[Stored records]
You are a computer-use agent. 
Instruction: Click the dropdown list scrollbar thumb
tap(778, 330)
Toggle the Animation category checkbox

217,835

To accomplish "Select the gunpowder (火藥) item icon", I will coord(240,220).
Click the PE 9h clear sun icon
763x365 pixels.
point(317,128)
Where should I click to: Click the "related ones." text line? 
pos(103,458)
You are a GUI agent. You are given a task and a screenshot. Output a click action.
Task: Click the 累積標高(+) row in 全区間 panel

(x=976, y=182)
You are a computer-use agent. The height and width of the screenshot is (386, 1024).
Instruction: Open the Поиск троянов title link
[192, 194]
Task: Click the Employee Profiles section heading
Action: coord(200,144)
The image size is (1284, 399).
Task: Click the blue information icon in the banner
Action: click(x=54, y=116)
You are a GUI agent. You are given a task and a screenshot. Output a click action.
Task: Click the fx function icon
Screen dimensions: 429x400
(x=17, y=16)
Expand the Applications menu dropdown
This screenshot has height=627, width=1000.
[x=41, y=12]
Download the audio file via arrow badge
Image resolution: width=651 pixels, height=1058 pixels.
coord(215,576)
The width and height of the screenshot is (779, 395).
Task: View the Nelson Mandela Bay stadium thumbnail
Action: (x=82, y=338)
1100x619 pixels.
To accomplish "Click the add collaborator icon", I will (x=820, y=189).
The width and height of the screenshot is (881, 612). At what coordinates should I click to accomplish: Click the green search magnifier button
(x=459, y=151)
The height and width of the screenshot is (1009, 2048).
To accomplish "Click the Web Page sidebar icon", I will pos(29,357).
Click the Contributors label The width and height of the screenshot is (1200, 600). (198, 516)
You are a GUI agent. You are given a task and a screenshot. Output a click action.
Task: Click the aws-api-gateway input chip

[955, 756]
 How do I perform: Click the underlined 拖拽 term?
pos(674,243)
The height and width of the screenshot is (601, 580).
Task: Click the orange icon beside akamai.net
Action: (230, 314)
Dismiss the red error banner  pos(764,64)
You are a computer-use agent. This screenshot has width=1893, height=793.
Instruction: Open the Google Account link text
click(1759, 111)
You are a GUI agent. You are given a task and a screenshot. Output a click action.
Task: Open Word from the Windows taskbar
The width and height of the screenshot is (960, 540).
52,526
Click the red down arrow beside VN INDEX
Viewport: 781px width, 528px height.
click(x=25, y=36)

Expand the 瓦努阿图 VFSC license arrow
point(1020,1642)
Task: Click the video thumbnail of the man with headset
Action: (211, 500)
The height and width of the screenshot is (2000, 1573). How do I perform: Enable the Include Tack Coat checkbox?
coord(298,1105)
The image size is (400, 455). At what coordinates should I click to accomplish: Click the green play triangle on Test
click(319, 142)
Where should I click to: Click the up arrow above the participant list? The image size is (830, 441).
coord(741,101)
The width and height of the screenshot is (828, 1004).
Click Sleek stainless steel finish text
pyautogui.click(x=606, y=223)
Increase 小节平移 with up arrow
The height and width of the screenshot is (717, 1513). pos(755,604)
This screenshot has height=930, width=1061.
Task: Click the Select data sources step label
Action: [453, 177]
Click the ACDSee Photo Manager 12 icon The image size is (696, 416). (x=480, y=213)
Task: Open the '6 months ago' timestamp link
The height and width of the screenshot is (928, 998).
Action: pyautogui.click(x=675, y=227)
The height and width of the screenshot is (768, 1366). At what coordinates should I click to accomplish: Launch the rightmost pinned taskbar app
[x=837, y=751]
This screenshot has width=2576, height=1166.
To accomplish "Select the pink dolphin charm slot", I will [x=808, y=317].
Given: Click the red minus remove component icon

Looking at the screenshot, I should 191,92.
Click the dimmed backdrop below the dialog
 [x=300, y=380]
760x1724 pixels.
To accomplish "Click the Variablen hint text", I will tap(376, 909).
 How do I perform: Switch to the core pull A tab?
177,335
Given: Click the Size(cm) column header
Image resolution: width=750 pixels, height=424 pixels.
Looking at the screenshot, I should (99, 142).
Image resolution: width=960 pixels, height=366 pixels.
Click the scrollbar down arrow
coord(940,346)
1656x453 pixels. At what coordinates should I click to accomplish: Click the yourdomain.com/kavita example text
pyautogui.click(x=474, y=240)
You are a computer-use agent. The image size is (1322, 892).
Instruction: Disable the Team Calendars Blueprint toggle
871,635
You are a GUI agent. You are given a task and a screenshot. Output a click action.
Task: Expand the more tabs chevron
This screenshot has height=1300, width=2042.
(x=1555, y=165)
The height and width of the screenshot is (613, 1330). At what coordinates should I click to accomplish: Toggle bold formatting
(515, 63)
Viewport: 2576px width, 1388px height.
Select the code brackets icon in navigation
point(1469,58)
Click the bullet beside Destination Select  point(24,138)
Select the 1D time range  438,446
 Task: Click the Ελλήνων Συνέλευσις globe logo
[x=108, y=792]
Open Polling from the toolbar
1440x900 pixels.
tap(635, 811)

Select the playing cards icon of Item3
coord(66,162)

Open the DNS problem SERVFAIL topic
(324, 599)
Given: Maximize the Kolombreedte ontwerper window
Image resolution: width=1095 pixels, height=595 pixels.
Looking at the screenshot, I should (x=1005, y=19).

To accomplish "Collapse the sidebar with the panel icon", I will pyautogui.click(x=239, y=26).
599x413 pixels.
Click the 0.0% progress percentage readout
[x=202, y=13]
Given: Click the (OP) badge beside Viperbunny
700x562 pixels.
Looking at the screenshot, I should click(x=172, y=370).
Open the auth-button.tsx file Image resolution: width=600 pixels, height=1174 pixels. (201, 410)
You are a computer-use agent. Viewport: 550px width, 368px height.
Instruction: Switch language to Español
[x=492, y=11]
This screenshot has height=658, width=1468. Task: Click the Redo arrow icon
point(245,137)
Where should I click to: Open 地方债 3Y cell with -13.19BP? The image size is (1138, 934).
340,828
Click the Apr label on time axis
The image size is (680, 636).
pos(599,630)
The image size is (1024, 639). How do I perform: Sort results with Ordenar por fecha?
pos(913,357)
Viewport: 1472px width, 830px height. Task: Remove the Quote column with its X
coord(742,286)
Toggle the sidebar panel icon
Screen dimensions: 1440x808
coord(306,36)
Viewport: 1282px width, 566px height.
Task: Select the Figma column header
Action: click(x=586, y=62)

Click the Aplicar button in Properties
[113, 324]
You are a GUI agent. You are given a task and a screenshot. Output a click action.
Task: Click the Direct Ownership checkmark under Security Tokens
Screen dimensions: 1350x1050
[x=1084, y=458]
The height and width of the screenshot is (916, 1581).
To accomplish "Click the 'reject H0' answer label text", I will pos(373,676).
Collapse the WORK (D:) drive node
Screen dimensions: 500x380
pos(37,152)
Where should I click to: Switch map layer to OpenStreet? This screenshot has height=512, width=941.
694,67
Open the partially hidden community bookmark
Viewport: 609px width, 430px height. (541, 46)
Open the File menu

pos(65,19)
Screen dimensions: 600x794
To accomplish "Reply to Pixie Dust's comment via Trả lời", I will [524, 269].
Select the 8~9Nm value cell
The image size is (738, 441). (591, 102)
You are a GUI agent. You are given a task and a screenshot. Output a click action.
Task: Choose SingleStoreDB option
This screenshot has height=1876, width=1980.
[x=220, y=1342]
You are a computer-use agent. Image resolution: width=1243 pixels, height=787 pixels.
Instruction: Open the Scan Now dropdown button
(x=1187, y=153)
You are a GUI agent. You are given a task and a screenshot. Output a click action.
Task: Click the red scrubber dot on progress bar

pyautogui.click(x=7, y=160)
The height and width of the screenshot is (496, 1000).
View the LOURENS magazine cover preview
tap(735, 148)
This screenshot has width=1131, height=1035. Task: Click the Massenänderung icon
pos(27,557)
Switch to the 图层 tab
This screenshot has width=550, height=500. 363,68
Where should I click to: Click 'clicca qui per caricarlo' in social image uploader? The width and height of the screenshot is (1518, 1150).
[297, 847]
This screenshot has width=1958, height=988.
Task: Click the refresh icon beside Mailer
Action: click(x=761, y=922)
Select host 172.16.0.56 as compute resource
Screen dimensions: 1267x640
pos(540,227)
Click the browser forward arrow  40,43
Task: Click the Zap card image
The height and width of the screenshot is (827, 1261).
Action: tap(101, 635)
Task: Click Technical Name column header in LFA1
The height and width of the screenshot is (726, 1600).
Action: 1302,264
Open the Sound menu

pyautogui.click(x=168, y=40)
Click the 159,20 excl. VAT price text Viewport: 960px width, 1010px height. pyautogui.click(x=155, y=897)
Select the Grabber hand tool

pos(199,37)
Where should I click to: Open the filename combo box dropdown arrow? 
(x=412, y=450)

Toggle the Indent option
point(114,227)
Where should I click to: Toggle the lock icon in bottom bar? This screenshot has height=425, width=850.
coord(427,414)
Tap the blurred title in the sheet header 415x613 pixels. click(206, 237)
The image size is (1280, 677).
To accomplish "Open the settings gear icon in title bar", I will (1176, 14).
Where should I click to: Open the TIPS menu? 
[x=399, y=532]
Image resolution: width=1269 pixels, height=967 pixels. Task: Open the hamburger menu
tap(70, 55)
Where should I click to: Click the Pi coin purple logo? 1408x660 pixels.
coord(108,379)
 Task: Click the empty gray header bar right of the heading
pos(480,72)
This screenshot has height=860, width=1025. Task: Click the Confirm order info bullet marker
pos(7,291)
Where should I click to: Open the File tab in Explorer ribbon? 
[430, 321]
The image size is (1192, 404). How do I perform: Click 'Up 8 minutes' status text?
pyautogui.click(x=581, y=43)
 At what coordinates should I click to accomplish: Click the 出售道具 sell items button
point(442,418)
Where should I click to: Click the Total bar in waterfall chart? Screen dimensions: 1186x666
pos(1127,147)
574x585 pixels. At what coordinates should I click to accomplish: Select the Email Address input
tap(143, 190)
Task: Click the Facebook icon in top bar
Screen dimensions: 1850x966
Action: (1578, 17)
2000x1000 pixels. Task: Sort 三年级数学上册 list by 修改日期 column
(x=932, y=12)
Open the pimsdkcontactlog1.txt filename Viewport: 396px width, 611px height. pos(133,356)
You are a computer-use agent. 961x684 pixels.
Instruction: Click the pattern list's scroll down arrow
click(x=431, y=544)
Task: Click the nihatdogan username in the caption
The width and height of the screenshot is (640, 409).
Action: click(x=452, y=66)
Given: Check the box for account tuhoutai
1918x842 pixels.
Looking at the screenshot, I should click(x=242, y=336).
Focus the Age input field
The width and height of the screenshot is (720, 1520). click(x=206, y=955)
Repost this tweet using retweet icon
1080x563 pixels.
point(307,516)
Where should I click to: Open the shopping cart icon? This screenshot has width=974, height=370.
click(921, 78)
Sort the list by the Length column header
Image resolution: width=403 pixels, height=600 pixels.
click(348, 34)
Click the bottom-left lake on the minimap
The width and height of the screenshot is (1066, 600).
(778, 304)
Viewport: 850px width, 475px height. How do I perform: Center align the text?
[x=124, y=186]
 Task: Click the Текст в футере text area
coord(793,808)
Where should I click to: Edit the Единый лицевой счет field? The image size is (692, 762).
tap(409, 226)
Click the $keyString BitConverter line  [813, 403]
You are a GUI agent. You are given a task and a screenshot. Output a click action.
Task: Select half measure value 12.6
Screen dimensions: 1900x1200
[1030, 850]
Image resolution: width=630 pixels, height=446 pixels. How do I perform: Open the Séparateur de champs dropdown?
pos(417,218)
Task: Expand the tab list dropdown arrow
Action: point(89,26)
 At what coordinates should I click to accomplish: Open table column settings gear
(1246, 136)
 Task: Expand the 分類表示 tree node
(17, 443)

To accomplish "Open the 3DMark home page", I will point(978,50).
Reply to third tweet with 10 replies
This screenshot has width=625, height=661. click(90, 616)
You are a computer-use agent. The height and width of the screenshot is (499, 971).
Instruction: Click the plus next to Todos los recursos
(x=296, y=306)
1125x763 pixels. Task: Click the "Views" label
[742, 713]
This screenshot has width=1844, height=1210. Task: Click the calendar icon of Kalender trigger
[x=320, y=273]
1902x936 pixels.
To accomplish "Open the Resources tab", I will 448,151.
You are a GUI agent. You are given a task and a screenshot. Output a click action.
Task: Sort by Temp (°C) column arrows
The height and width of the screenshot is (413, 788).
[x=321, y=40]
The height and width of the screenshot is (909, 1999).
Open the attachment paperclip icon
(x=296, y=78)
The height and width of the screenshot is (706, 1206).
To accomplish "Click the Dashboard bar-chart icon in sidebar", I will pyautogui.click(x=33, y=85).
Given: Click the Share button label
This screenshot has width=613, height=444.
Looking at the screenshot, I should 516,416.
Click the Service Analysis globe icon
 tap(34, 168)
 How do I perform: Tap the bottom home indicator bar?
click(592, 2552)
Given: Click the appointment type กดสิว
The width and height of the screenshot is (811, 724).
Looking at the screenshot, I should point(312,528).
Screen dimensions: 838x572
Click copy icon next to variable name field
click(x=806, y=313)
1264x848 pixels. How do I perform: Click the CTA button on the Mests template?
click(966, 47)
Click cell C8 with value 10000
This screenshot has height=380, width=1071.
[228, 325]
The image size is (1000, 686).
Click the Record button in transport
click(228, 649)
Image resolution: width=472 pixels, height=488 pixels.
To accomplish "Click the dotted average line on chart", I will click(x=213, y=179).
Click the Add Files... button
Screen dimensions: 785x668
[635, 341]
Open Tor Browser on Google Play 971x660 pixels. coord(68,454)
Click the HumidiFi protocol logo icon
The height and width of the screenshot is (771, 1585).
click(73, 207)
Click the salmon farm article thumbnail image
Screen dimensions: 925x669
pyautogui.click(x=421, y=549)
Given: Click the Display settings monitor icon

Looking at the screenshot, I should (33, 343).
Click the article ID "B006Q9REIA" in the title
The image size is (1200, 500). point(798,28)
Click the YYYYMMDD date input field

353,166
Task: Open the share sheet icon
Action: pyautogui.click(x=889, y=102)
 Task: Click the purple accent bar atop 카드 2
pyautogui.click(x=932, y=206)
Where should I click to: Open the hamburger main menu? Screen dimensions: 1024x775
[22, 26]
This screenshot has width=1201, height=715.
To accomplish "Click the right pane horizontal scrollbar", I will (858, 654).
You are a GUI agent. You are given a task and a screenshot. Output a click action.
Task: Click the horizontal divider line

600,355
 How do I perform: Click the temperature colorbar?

### Brief
Could you repeat exactly the lines above from the line with "Task: Expand the more tabs chevron" up to and including the line with "Given: Maximize the", and only those?

### Your response
Task: Expand the more tabs chevron
This screenshot has height=1300, width=2042.
(x=1555, y=165)
The height and width of the screenshot is (613, 1330). At what coordinates should I click to accomplish: Toggle bold formatting
(515, 63)
Viewport: 2576px width, 1388px height.
Select the code brackets icon in navigation
point(1469,58)
Click the bullet beside Destination Select  point(24,138)
Select the 1D time range  438,446
 Task: Click the Ελλήνων Συνέλευσις globe logo
[x=108, y=792]
Open Polling from the toolbar
1440x900 pixels.
tap(635, 811)

Select the playing cards icon of Item3
coord(66,162)

Open the DNS problem SERVFAIL topic
(324, 599)
Given: Maximize the Kolombreedte ontwerper window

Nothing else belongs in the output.